- How to complete this task:
Please reproduce all of the data below exactly, leaving each picture out.

- Records shown:
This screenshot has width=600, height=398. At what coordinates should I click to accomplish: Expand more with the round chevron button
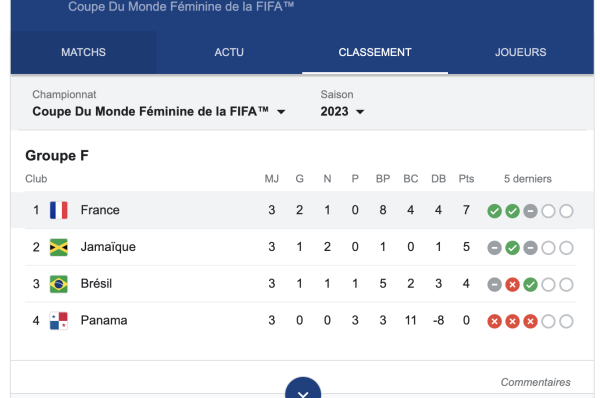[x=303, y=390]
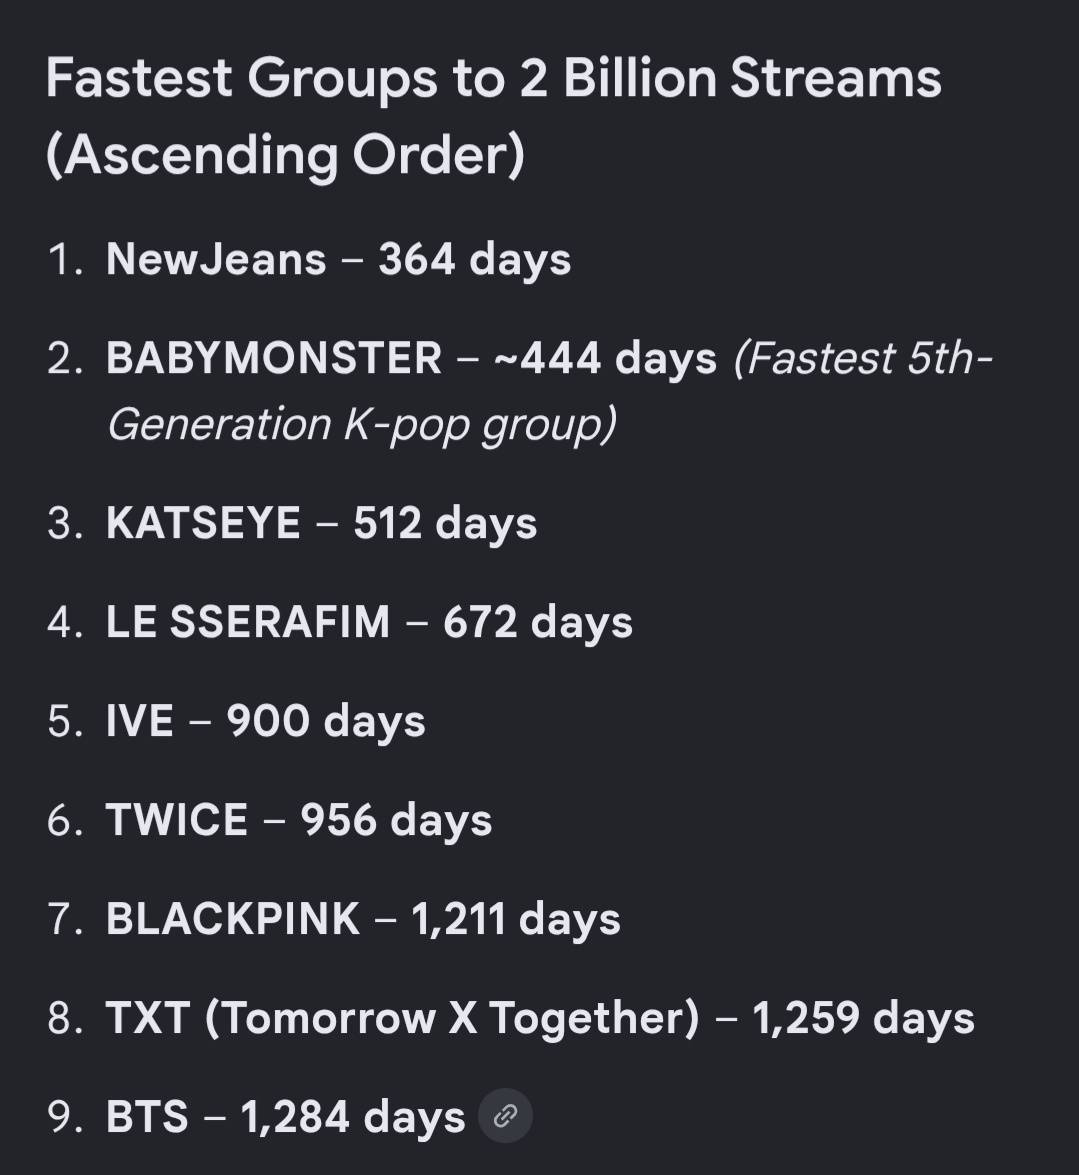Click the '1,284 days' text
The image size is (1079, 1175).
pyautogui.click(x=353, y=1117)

- Response to this exercise:
This screenshot has width=600, height=398. At what coordinates should I click to accomplish: Expand more with the round chevron button
[x=303, y=390]
Click the '1,284 days' text
The image size is (1079, 1175).
pyautogui.click(x=353, y=1117)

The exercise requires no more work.